If you search you will find various do and don’t of washing cloth diapers with ominous warnings of ruining them if you don’t do it right. Here’s what I found. I’ve been using cloth diapers for 8 months now and I’ve never ruined any of them. The only 3 that stopped working were cheap and not good quality. Here’s what I do. I have an old top loading non- HE washer. I put them in on medium load. I have 25 diapers and I try to wash them when I am down to 2 left. I do a hot /cold prewash with some regular non HE powdered tide. Then I do a hot/cold heavy duty wash on the longest time with a little more powdered tide. Then I do a short regular cycle with no detergent so I know they got rinsed. Then I put them in the dryer for an hour on medium heat.(No dryer sheets ever) In the summer sometimes I put them in the sun. There are NO poop stains on any of my diapers.  And I can assure you they have all been crapped on …. a lot. Once a month (or when I remember) I will try to soak them overnight in RLR and then just do a plain cycle with no detergent to strip them so the ammonia doesn’t build up. Sometimes I add a small amount of bleach to my regular wash routine as well. My washer machine water does get super hot (I think it’s between 135 and 140 degrees) so I know they are clean. Remember, poop isn’t sterile so don’t buy into the hype that you have to sterilize your diapers. I also run some bleach through an empty cycle in my machine to keep it clean every now and then.

Do you have to rinse the poop off?

If it is liquid, no. If you are breastfeeding and the poop is not solid, you do not have to rinse the diapers first. Around 5 months my supply dropped when I went back to work and I had to start supplementing formula. I did a lot of internet searching and what I found was that even if you are feeding formula , as long as the poop is liquid you do not have to rinse it off. I have washed many diapers this way and no poop has ever been left on the diapers or in my machine. If the poop is pasty, or more solid than yes you must rinse it off. I have a diaper sprayer I bought a few months ago when I started solids with my daughter and it’s the best invention ever. I spray off my diapers into the toilet and put them in the wet bag. It’s really not that bad. Then again, I’m a nurse and have cleaned up old men who crapped the whole bed. So I guess it’s all your perspective. But really, it’s not that bad!

What else?

Now just so you know, I am not totally against disposables. Like I said, I used them for almost 2 months when my daughter was first born because she was small and did not fit into the cloth diapers I had. Then when she could almost fit we both got thrush and I did not want to have to worry about having a yeast problem in my diapers. As soon as we were both cured I put her in the cloth ones.  I have also used disposables a few times this winter when my husband and I took a trip up to Vermont. I did not want to have to worry about not having a place to rinse the diapers off when my daughter pooped. I also did not want dirty diapers sitting there over a long weekend and then have to worry about washing them first thing when I got home.  There are a few low chemical/ natural brands of disposables these days to choose from.  I’m not going to lie, when the baby is first born using cloth can be overwhelming just because of the sheer volume of diapers you will go through. That new baby is a peeing and pooping machine. It does get much easier as they get older and you have more practice with the diapers. I’m so glad I decided to give them a try and stick with them.  I can’t imagine having to buy boxes of diapers all the time. It’s hard enough for me to get to BJ’s to buy a box of wipes. Maybe I should start doing cloth wipes. ;-).

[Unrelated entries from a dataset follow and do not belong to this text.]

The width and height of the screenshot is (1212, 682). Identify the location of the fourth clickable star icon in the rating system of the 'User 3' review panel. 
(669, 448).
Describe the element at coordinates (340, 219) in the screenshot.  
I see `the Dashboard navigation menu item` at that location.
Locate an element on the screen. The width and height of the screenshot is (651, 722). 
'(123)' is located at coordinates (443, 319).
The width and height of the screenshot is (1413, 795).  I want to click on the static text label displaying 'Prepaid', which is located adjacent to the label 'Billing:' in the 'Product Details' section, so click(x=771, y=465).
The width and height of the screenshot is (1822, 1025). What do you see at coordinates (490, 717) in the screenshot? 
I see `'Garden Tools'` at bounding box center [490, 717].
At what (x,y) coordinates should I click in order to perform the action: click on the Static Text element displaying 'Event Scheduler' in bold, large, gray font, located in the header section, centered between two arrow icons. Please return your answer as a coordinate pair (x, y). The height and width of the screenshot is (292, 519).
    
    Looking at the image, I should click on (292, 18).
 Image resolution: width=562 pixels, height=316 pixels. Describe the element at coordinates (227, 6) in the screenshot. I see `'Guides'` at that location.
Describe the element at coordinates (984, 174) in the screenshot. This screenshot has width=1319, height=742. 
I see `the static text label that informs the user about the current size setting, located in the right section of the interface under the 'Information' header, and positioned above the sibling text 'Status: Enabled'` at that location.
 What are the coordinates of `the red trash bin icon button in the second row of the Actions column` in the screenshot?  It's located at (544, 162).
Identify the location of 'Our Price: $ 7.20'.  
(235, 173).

Whatever you decide to do , do what is right for you! If you want to try a few, go for it.  If you want to use disposables when you go on a trip, do so. There’s no cloth diaper nazi who’s going to tell you what you’re doing is wrong. (If there is a cloth diaper nazi reading this, please don’t comment on my blog telling me I’m doing it wrong.)

I hope this helps make cloth diapering a little less scary.